My two picky kids who never like to eat the same thing both loved this dish. My daughter wanted to try enchiladas so I went with this recipe. So good, will definitely make again. Thank you!
This is my favorite enchilada recipe! Thank you!!
I made these for dinner last night. First off the filling was fabulous. But I used can green chili enchiladas sauce and corn tortillas . Corn tortillas are not easy to roll unless they are prepped with warm oil or sauce. #damndelicious
These were amazing! Even my kids, who are very picky eaters, loved it.
Just made this tonight . Boyfriend and I loved it !! Definitely a keeper . I kept the green Chili to just half the amount mentioned as we’re not too big on the heat . Turned out great . Lots of sour cream and extra verde sauce on top . Will make it again 🙂
Definitely a keeper of a recipe! Both my husband and myself loved this dish. The things I changed was instead of salsa verde, I used green chile enchilada sauce and also used gluten free flour tortillas. Dish was easy and fast to put together and so delicious! Added sour cream and cut up avocado on top and instead of putting cilantro inside, I put it on the outside (my husband hates cilantro).
I did it a little different, stewing the chicken in broth in a crock pot for a couple hours first, then combining the chicken with the green chilies, sour cream, cheese, a third of the sauce and sauteed onion, then filled the tortillas. Covered with sauce, cheese, cilantro and olive. Delish
I make a lot of chicken enchilada recipes but this is the best one that I have ever tried. The chicken mixture stays very moist and creamy. Second day leftovers were just as good.
Thanks for sharing with us, Georgette!
These were OUTSTANDING! I used leftover rotisserie chicken from the slow cooker rotisserie chicken from your site and they turned out SO GOOD. My husband doesn’t like Mexican food much and he cleaned his plate and said I could keep making it – that in and of itself is amazing lol. I only used one can of diced green chilies because I didn’t want it to be too hot, and it was perfect! I never measure cheese so I’m sure I added more than it called for too. 😉 I usually feel obligated to use leftover rotisserie chicken in soups, but it’s still 96* in Texas, so I’m happy to have another alternative my whole family likes! Thanks so much!
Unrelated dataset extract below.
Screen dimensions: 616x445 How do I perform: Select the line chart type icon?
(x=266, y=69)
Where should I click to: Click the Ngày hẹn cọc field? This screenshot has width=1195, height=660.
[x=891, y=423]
Do you have a brand of jarred salsa verde you could recommend?
I personally love Herdez.
easy to make and lives up to the site name (dam delicious!) . 10/10
This was absolutely delicious and so easy to make! Will definitely make it again in the near future! Thanks! 🙂
This looks super yummy! One question: Did anyone notice that the flour tortillas did not hold up well? Traditionally corn tortillas are used for enchiladas. Whenever I have seen recipes with flour tortillas it does not turn out well. Really looking forward to trying this! We ate red chili enchiladas a lot when I was a kid.
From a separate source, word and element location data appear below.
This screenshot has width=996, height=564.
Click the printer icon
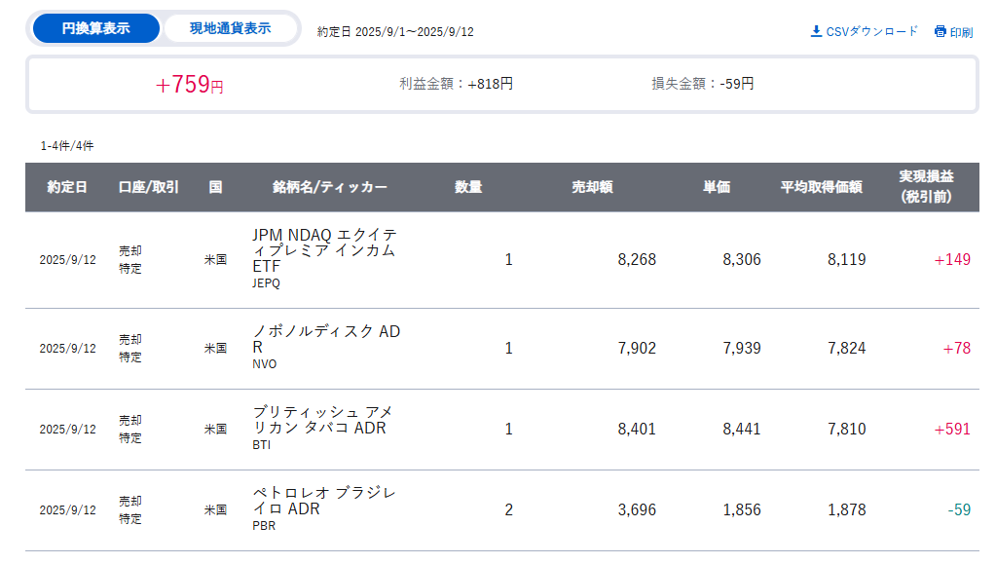pos(940,31)
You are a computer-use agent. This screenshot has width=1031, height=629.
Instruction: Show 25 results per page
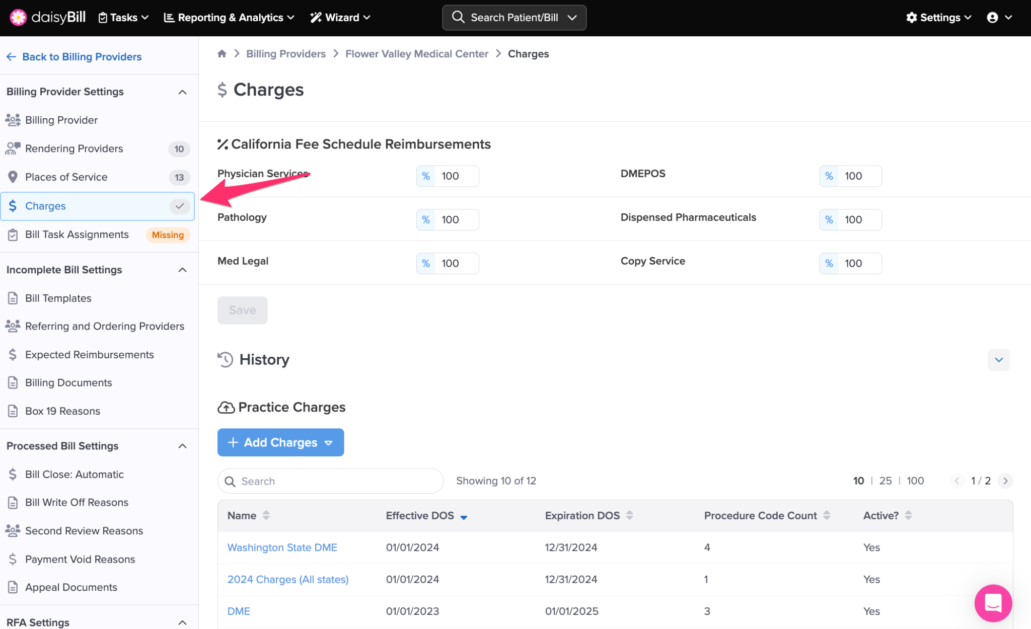click(885, 481)
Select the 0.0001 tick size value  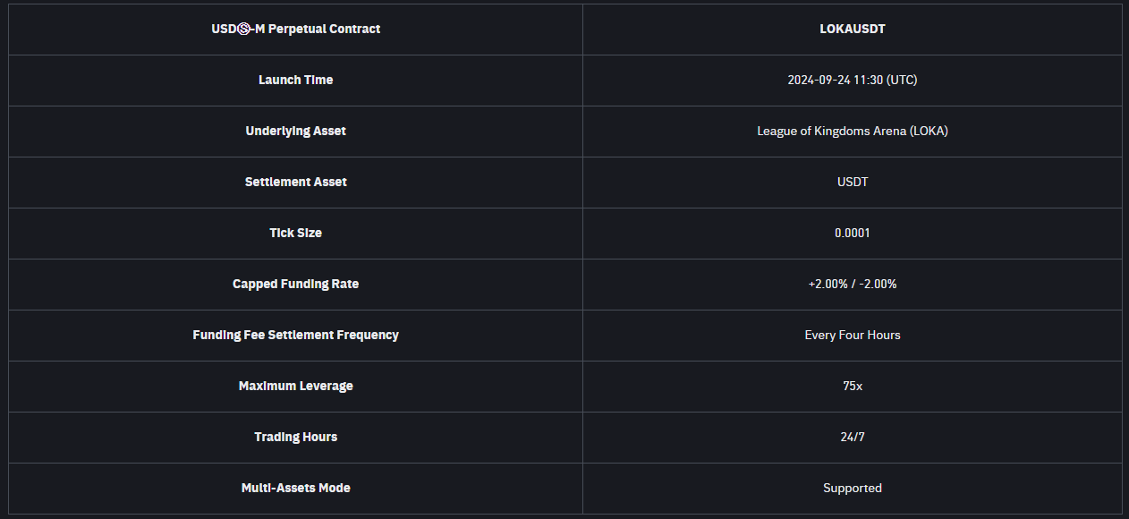pyautogui.click(x=852, y=233)
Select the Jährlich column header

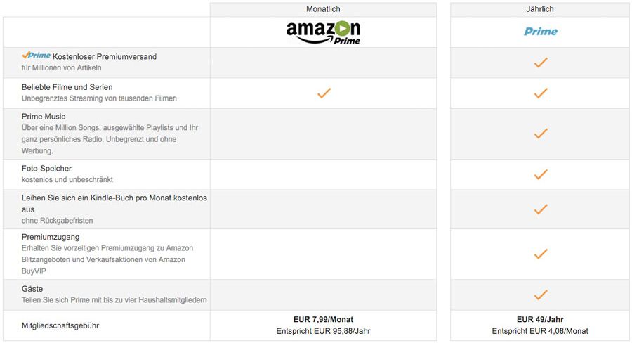pos(540,9)
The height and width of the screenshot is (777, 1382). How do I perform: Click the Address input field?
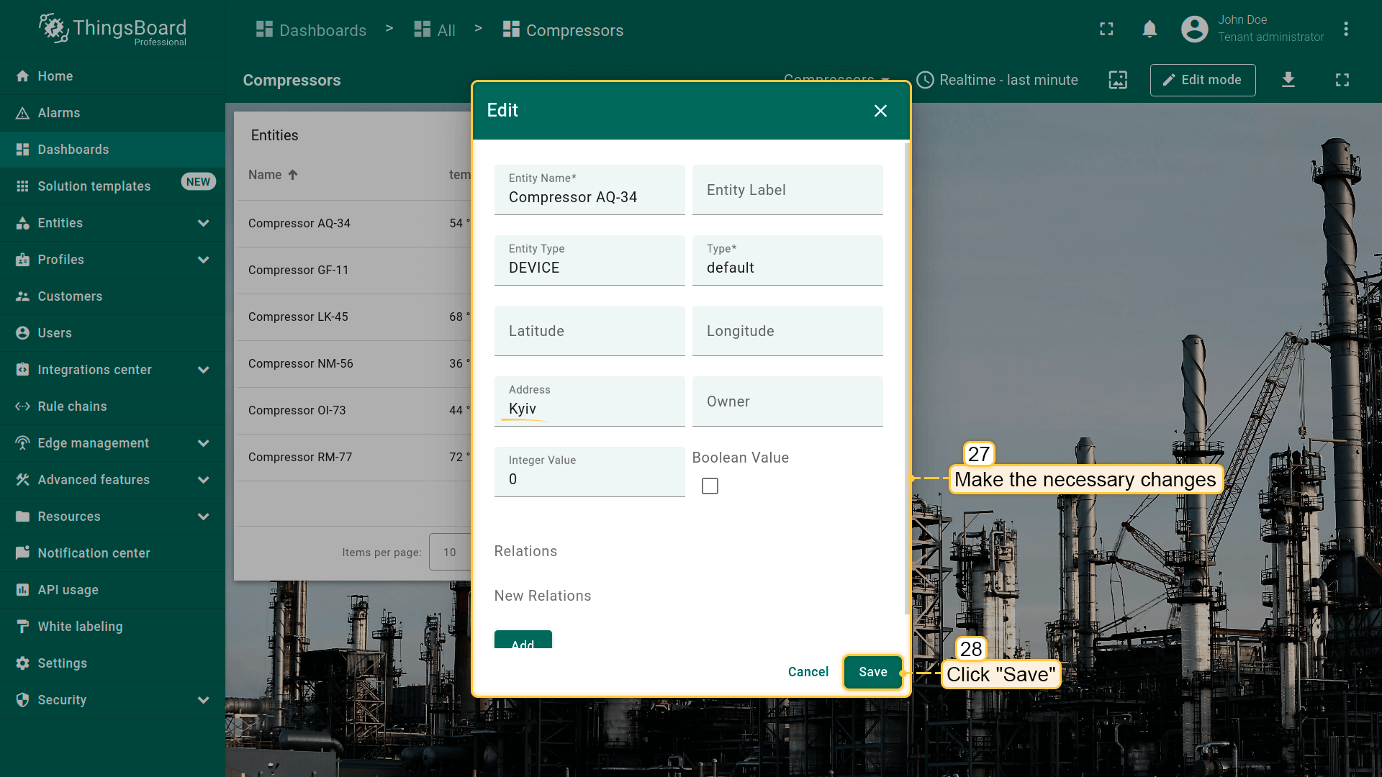(x=589, y=408)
sorry if this has already been asked but do we need to put foil over pan before putting into oven?!
just popped in without and followed instructions exactly! hoping for the best! they look AMAZE
Nope, no foil needed here, Jordyn. Recipes will typically specify if a cover is required. 🙂
I followed your recipe and the results were magnificent.
That’s so great to hear! Thanks for sharing, Thomas!
My husband loves these and they are so easy for a weeknight meal! Where did you get the dish you make them in? I want.
I was able to find it on Etsy! 🙂
Just made these and they were delicious and quick. I am vegetarian so I substituted sweet potatoes and black beans for chicken. I will definitely make again.